Magritte the highway engineer
One of the most famous image of early 20th Century is Rene Magritte’s Ceci n’est pas une pipe (This is not a pipe). Magritte’s point, of course, is that his painting is not actually a pipe itself, but is an image of a pipe, which makes the caption seem like an ironic and incorrect statement.
This is not a pipe This is not a wider freeway
Who would have thought that highway engineers had so much in common with surrealist painters? Talk to anyone associated with the “improvement project,” and they’ll go to great pains to tell you they’re not adding any lanes to the freeway. Well, at least not “real” freeway lanes. Instead, what’s being added are “auxiliary” lanes. ODOT even has a video extolling the virtues of the special “auxiliary” lanes. Calling them “auxiliary” lanes means, somehow, that they don’t actually count.
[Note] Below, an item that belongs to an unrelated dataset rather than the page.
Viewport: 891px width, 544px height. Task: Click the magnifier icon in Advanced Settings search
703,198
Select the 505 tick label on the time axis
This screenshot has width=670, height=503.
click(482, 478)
We’re told that an auxiliary lane carries traffic between intersections, facilitating merging and exiting, and isn’t carrying “through” traffic, and so we should disregard it. But, as we’ve pointed out before at City Observatory, if that’s true, then the current freeway consists of just one through lane and one auxiliary lane in each direction, because one of the current lanes functions effectively as an auxiliary lane. In this case, going from one auxiliary lane and one through lane to one auxiliary lane and two through lanes, still represents and increase of one through lane.
Washington Department of Transportation’s Barb Chamberlain is right: Words matter. Whether this, or any other project is an “improvement” should be a a subject of inquiry and analysis, not a pre-determined outcome. In this case, it’s questionable whether and for whom this is an “improvement.” Attaching the adjective “auxiliary” to the added freeway lanes you build doesn’t mean that the freeway isn’t wider and doesn’t generate more traffic, pollution, and ultimately congestion. ODOT owes the citizens of the state a clear and honest explanation of what it’s up to: What we have so far is fraught with deception. It’s tragic that a process that was legislated to provide information and inform discussion has instead been twisted to promote a single, predetermined outcome.